PROBLEM DESCRIPTION:
Rewrite the lines from the one containing "This screenshot has width=305, height=164." through the one containing "Action: [x=66, y=25]", changing "screenshot" to "capture" and leaving everything else unchanged. Return only those lines.

RECORD EXTRACTS:
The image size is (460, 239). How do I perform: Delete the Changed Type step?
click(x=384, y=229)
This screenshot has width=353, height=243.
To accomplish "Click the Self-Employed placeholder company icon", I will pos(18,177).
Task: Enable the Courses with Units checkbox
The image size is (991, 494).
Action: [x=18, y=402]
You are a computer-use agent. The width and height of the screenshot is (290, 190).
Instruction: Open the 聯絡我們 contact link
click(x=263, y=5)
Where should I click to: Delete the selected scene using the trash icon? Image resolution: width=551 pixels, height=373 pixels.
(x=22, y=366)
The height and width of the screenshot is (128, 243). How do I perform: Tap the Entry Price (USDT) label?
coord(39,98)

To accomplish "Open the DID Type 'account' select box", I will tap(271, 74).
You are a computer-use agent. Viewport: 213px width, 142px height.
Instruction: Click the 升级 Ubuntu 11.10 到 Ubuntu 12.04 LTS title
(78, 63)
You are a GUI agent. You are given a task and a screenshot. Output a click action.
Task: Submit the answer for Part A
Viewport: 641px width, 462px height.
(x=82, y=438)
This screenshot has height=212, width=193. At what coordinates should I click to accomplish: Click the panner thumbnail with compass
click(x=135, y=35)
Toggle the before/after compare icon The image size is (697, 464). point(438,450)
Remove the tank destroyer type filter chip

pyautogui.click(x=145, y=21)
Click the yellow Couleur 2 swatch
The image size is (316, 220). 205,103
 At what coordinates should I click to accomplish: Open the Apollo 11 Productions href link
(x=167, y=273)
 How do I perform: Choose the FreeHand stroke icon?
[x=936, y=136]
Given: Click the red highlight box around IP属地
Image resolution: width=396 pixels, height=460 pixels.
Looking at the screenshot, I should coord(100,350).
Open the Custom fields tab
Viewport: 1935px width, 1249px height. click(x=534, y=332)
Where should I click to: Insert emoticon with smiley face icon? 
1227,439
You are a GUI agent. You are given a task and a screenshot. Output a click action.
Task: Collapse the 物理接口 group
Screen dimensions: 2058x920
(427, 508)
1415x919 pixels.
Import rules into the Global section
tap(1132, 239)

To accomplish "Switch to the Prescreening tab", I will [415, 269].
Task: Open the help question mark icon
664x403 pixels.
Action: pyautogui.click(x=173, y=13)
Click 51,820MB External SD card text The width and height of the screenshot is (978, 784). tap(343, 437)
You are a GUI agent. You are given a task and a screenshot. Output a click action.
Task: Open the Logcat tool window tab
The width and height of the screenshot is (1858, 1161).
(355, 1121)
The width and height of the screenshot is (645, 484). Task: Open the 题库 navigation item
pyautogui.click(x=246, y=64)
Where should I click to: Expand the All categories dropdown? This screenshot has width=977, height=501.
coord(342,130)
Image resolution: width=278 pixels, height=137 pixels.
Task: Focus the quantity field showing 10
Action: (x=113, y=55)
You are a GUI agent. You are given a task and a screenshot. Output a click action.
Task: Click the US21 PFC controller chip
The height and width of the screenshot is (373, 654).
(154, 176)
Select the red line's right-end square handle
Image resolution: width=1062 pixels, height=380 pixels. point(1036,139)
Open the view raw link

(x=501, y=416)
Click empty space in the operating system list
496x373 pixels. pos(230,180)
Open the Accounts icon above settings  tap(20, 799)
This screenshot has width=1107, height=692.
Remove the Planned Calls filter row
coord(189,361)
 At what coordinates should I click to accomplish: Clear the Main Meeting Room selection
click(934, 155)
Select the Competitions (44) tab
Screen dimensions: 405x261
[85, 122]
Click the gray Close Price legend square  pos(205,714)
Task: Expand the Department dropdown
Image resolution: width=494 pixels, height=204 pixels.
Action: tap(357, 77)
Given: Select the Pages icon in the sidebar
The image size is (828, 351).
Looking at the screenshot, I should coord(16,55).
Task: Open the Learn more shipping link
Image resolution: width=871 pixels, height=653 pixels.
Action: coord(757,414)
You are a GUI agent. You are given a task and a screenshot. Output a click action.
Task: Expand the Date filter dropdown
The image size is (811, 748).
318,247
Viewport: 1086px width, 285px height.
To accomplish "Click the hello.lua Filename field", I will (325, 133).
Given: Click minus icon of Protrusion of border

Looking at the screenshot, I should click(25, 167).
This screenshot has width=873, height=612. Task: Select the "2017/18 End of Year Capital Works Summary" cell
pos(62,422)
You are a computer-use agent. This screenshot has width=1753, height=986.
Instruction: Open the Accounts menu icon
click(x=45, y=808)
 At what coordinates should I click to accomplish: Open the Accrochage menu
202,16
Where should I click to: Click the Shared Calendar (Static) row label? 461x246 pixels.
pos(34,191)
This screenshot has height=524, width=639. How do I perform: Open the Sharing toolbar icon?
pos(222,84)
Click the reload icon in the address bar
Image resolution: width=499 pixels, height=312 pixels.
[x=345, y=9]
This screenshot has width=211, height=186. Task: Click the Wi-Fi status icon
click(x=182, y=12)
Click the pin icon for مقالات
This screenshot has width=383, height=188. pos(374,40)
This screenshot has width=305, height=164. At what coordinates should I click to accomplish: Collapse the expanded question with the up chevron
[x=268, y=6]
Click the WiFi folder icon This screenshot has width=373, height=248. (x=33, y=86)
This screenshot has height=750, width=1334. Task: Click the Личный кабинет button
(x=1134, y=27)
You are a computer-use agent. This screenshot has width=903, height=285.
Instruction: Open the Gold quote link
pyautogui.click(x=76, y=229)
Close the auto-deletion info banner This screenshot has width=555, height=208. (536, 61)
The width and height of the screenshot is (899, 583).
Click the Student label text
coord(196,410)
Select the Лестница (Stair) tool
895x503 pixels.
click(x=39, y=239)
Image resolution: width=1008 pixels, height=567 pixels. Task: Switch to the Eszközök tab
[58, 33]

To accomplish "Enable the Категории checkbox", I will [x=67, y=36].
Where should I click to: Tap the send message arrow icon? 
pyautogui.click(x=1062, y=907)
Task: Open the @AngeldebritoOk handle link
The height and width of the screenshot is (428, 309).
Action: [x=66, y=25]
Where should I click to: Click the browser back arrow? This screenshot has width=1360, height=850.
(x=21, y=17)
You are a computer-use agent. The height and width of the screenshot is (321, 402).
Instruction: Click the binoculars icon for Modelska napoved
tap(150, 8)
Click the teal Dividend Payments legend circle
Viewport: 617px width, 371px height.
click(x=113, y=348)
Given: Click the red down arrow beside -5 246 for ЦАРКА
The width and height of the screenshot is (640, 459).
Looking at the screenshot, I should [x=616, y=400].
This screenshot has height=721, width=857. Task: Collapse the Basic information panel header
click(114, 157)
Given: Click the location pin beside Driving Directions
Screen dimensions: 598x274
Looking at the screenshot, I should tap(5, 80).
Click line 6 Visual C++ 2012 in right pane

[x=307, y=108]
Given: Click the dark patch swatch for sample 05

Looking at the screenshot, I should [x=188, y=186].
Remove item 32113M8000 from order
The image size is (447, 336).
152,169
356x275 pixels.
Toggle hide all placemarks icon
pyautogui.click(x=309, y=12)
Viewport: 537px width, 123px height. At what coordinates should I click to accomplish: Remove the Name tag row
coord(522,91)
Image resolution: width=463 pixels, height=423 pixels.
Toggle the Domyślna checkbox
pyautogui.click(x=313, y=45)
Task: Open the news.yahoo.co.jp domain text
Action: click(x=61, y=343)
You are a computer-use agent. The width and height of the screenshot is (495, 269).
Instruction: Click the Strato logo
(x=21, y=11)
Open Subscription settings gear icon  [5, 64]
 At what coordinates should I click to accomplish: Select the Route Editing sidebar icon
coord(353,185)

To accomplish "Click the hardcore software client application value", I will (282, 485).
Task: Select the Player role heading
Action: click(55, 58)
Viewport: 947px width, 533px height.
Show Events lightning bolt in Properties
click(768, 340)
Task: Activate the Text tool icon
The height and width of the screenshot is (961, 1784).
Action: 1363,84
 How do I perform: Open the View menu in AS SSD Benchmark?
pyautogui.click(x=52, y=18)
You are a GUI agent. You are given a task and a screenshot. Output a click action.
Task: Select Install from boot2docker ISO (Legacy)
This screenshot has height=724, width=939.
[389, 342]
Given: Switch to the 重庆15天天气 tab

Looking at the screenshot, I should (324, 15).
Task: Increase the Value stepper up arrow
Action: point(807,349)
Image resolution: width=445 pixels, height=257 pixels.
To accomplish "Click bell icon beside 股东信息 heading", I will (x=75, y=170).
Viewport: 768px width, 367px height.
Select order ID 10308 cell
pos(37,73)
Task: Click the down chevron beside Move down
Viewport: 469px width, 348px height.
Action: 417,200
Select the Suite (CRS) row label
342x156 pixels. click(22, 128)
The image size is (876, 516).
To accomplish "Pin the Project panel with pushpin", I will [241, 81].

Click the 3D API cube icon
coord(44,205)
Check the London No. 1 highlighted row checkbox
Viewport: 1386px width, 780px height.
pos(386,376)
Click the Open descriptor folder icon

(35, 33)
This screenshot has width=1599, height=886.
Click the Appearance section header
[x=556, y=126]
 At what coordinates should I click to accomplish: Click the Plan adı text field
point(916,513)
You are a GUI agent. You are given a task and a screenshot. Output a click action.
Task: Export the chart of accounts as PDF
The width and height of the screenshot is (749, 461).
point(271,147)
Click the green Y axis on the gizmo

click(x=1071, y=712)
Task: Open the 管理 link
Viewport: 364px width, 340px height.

COMPLETED TASK:
This capture has width=305, height=164. At what coordinates should I click to accomplish: Collapse the expanded question with the up chevron
[x=268, y=6]
Click the WiFi folder icon This capture has width=373, height=248. (x=33, y=86)
This capture has height=750, width=1334. Task: Click the Личный кабинет button
(x=1134, y=27)
You are a computer-use agent. This capture has width=903, height=285.
Instruction: Open the Gold quote link
pyautogui.click(x=76, y=229)
Close the auto-deletion info banner This capture has width=555, height=208. (536, 61)
The width and height of the capture is (899, 583).
Click the Student label text
coord(196,410)
Select the Лестница (Stair) tool
895x503 pixels.
click(x=39, y=239)
Image resolution: width=1008 pixels, height=567 pixels. Task: Switch to the Eszközök tab
[58, 33]

To accomplish "Enable the Категории checkbox", I will [x=67, y=36].
Where should I click to: Tap the send message arrow icon? 
pyautogui.click(x=1062, y=907)
Task: Open the @AngeldebritoOk handle link
The height and width of the capture is (428, 309).
Action: [x=66, y=25]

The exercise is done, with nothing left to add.